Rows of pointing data
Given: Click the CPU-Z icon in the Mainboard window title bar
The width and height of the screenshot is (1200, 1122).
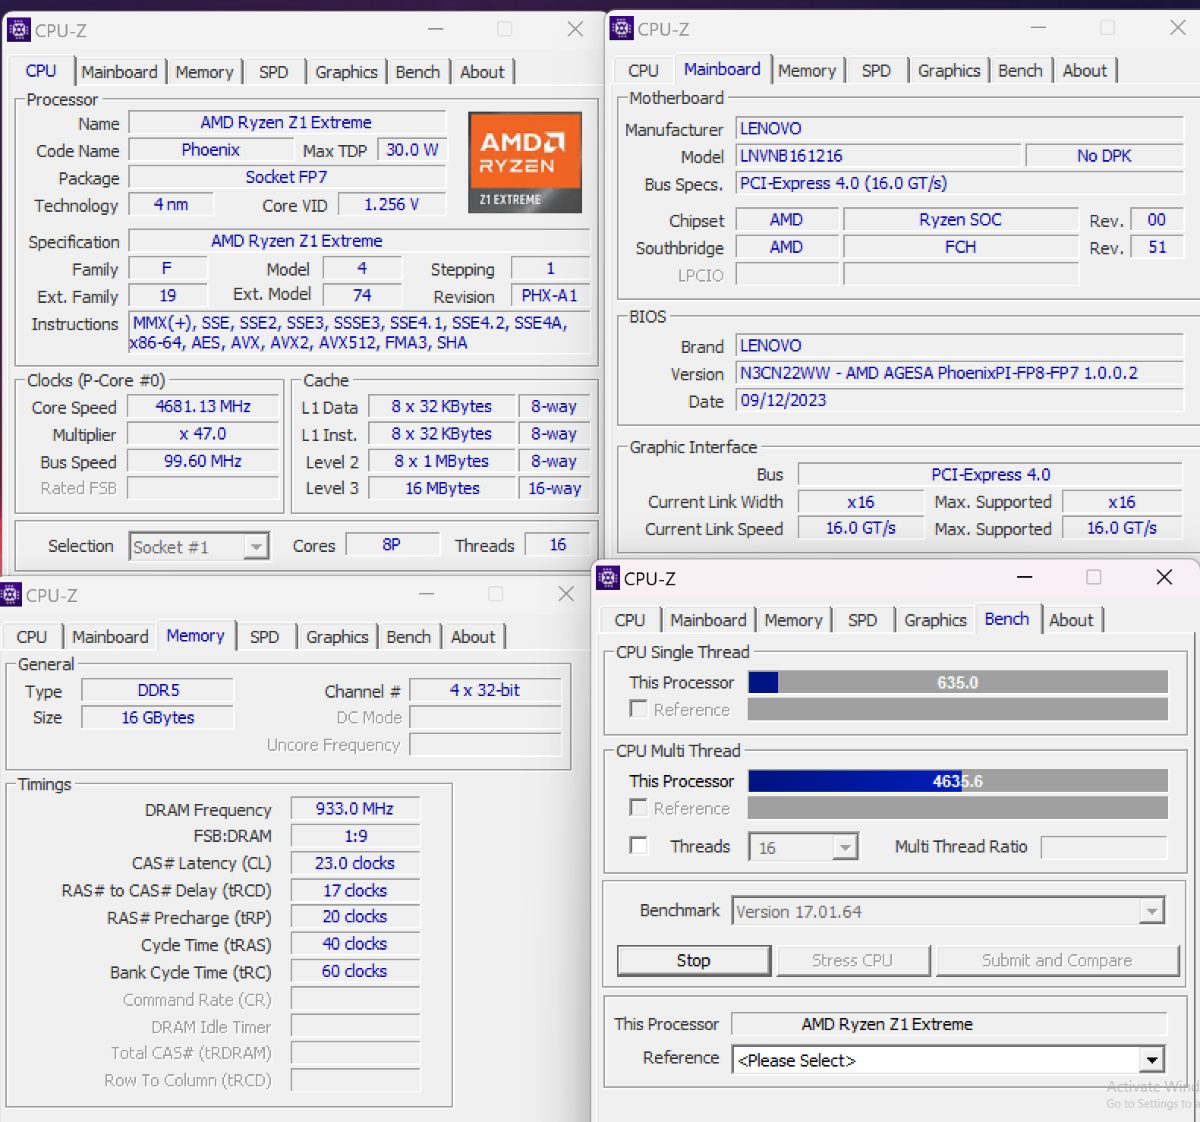Looking at the screenshot, I should pos(622,29).
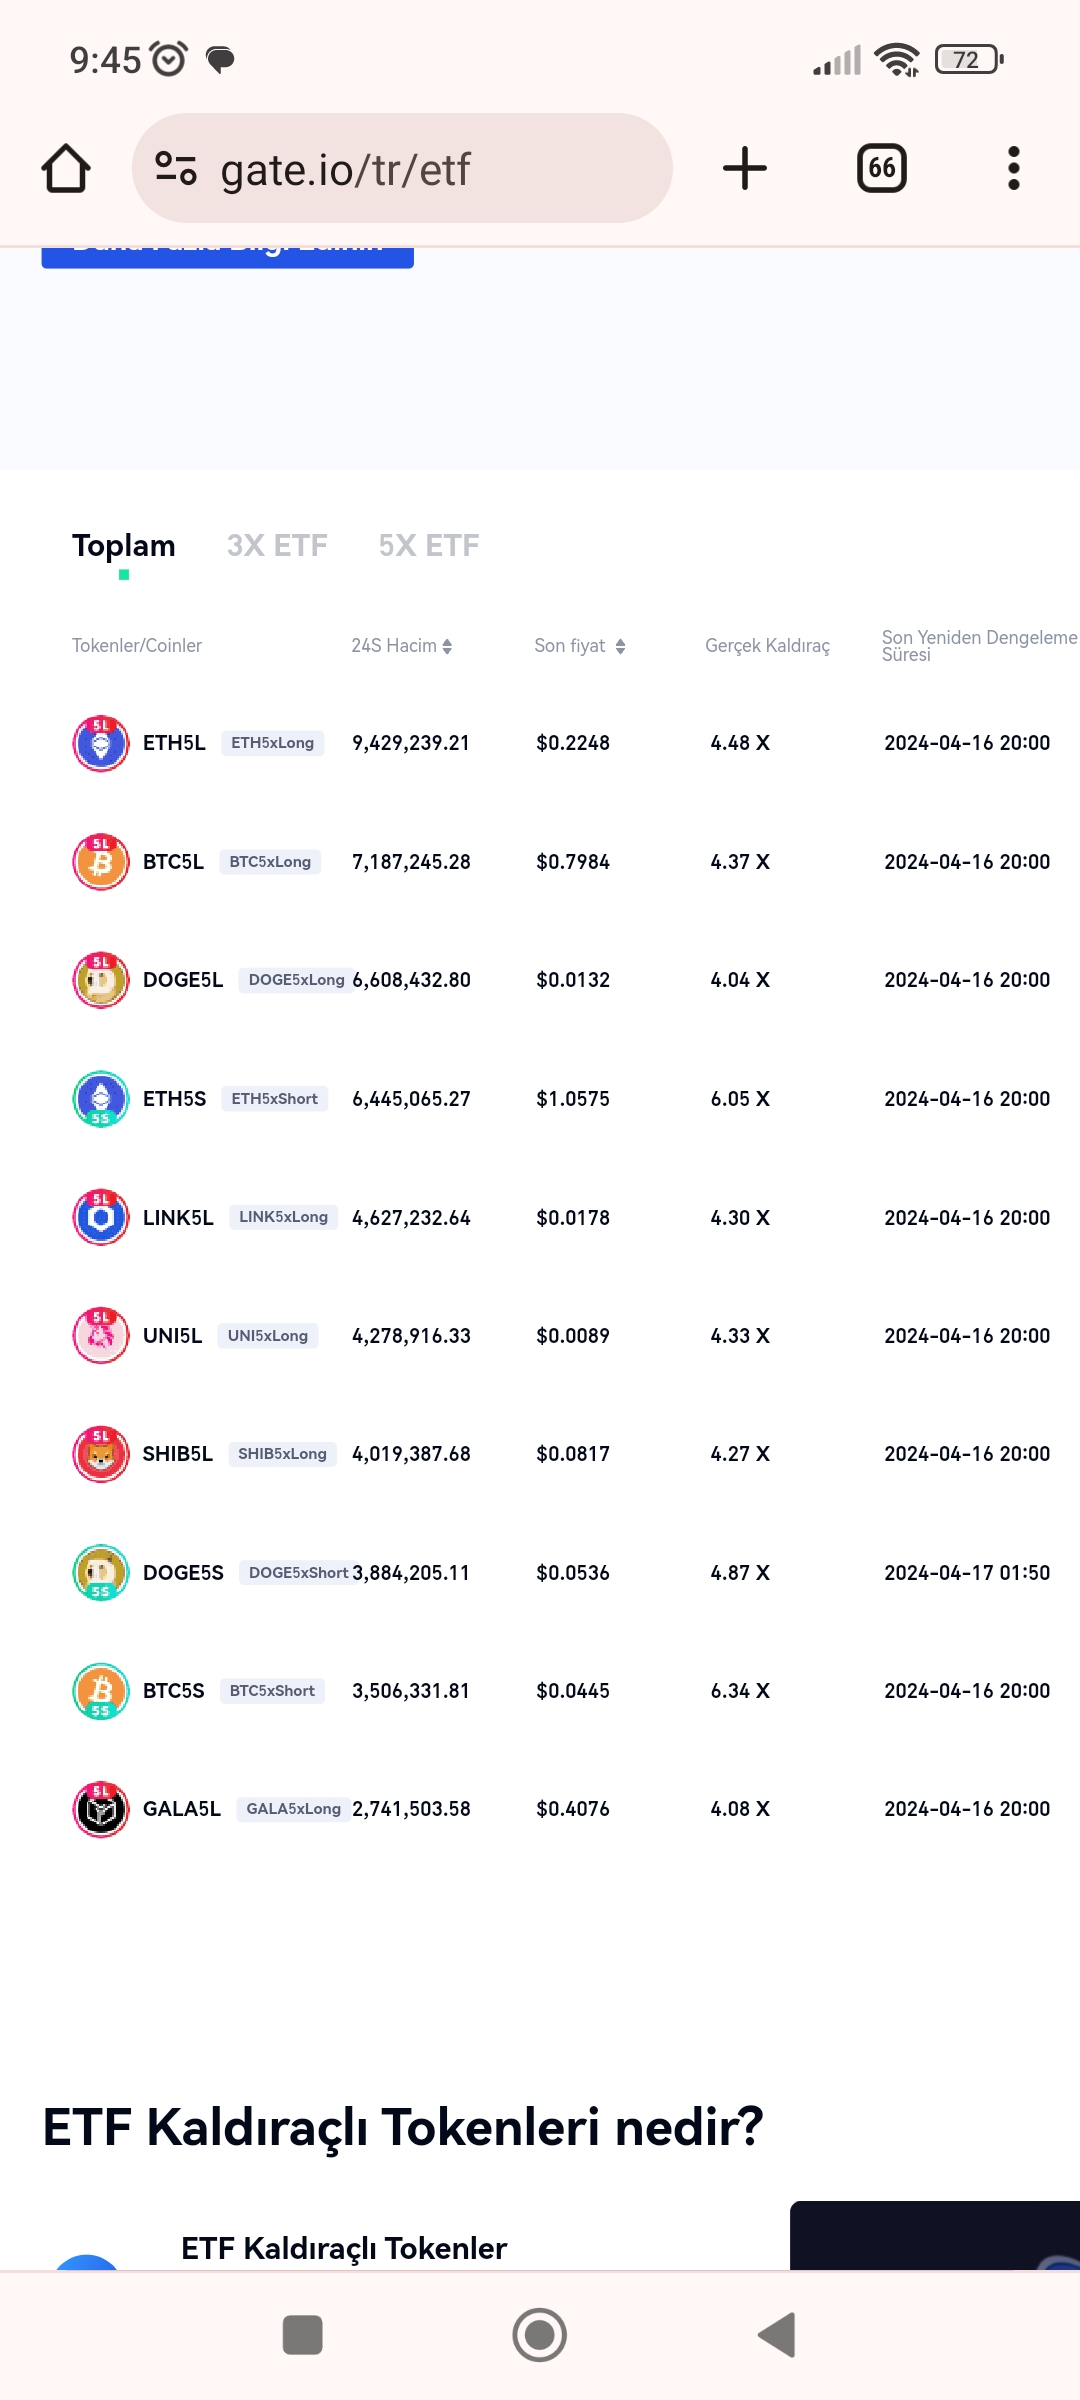Sort by Son fiyat column arrows
1080x2400 pixels.
pos(621,646)
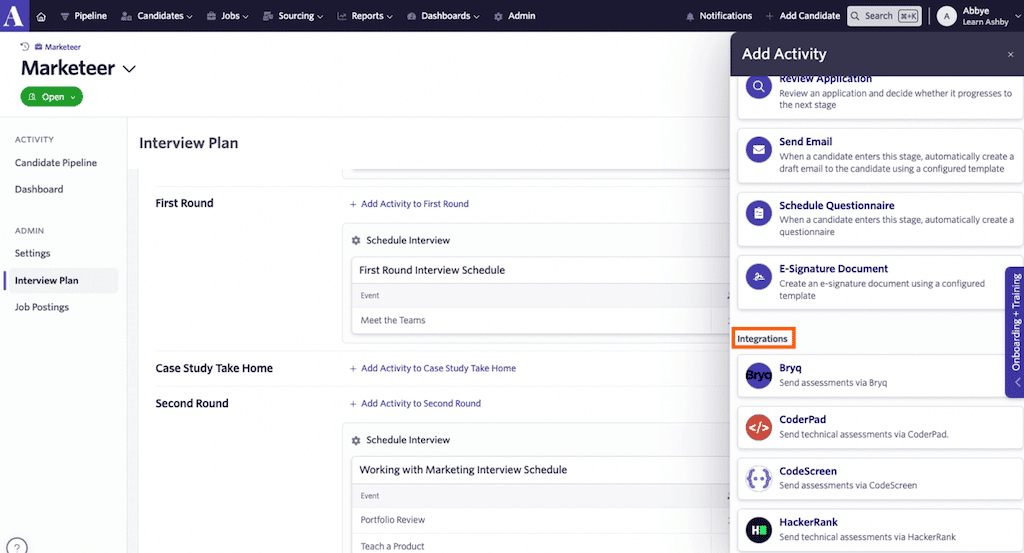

**Work instructions**
Copy every line of the records above word for word, leaving out the pictures.

**Response for this exercise**
Given: Click the CPU-Z icon in the Mainboard window title bar
The width and height of the screenshot is (1200, 1122).
Looking at the screenshot, I should pos(622,29).
Sort by Son fiyat column arrows
1080x2400 pixels.
pos(621,646)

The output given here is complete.